I also suggest that the chamfer is better than the sectioned spray tube for another reason (even though both have their openings facing the downstream low pressure side) because for the moderately chamfered tube all of the area through which the fuel can flow out of the spray tube is in the turbulent, high speed air flow - with resulting excellent mixing. For the sectioned spray tube which is machined right down to the wall (floor) of the inlet duct on the low pressure side, the air flow at the wall is going to be slow by comparison, and only a proportion of the spray tube opening is in the turbulent, non-wall air flow - resulting in much poorer fuel/air mixing.

On needle jets the difference in construction between types 105 and 106 is enormous - they are so completely different that it is difficult to believe that they are designed to do similar jobs. 105 has a relatively small internal diameter at its upper end, compared with 106 which has a much greater internal diameter and 2 small holes drilled opposite each other on the hexagonal machined part - obviously some secondary atomisation device, because they are in line with the middle of the small air intake (next to the pilot jet air intake). The two that I have here are different by about 0.25", the shorter one having 3 i.d. rings and the longer one 2 i.d. rings although they both have 3 needle position rings. The longer one lives with the 106 needle jet.
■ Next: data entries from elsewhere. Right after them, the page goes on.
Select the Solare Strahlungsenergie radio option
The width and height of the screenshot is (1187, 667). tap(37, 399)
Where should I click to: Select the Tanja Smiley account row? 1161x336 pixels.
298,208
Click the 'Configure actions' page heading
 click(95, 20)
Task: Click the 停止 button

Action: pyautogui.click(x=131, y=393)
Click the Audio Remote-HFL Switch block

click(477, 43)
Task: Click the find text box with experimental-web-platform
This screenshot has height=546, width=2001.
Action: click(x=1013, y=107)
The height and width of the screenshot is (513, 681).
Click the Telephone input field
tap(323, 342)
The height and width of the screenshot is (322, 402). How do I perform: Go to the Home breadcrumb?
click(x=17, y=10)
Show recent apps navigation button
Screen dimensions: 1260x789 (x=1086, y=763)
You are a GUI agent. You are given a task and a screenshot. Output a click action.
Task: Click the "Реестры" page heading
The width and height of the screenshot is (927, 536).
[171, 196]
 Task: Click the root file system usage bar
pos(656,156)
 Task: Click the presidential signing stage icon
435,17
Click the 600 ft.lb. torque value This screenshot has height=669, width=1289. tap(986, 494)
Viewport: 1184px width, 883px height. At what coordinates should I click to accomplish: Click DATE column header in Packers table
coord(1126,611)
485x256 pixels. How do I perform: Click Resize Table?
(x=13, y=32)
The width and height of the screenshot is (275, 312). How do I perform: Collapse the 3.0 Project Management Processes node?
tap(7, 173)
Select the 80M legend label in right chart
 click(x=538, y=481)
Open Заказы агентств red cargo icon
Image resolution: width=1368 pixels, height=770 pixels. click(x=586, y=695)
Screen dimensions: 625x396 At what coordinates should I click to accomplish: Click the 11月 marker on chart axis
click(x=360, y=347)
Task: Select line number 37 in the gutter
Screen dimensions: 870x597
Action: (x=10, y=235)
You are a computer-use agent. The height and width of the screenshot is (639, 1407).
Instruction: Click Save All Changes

It has been suggested that the longer needle should be used with the sectioned spray tube, but I don' t see any logical reason at all for this (unless it is possible for the shorter needle to 'pop out' of the sectioned spray tube where the material has been removed, which would be nasty!) I'm not really sure why the longer needle should live with the 106 jet, either.

I am aware that I haven't provided any answers at all. So, is there anywhere a definitive reference for the setting up and tuning of Amal carbs which addresses all the issues and all the configurations?? I use both my Mk.lls type 932 (singly, of course - its a single carburettor 99), one with a 105 needle jet and the other with 106 and I've tried different needle lengths in both, and also combinations of 230 and 240 main jets. I can get either carburettor to work well, so that I can't really tell huge differences between them on my re-worked but not too heavily tuned engine. However, on balance, my best 932 combination is 230 main, 106 needle jet, 2 ring long needle, chamfered spray tube, 3½ slide and for what its worth, a 25 pilot jet, with the tiny starting circuit hole and its by-pass hole kept scrupulously free from blockages.

Paul Preece (p.e.preece@swansea.ac.uk) on NOC-L 20th. Feb 1998

 


Experience with uncut spray tubes

I can tell you my experience with the full, un-cut spray tube. Years ago I bought two new 932 Amal carburettors for my 1974 850 Roadster to replace the originals. I noticed the full spray tube of the new ones versus the cut-away on the originals, but I installed them the way they were. Boy, what a huge flat spot on partial throttle openings! And full throttle power wasn't that great either, and this was using all of the original jetting and slides.

Not knowing how to remove the spray tubes, I bought one of those small sanding drums you put on the end of your electric drill and carefully cut away the downstream side of the tube (the side facing the engine). The carburettors then performed as well as the originals, and soon began sticking like them too, at which point I installed dual 34mm Mikunis and never looked back.

Bill Larson (william_larson@aar.com) on NOC-L 25th. Feb 1998

 


Purpose of the 2 small holes in the carburettor needle jets

I thought the 2 holes in the needle jets were to provide a type of accelerator pump effect, as was supposed to be a feature of the earlier Amal Monobloc carburettor. The action was, I think, that under small, steady throttle openings, fuel would tend to flow out of these holes and form a small pool of petrol that would be immediately available upon sudden large throttle openings. Perhaps the holes do both this job and pre-atomise the fuel as well.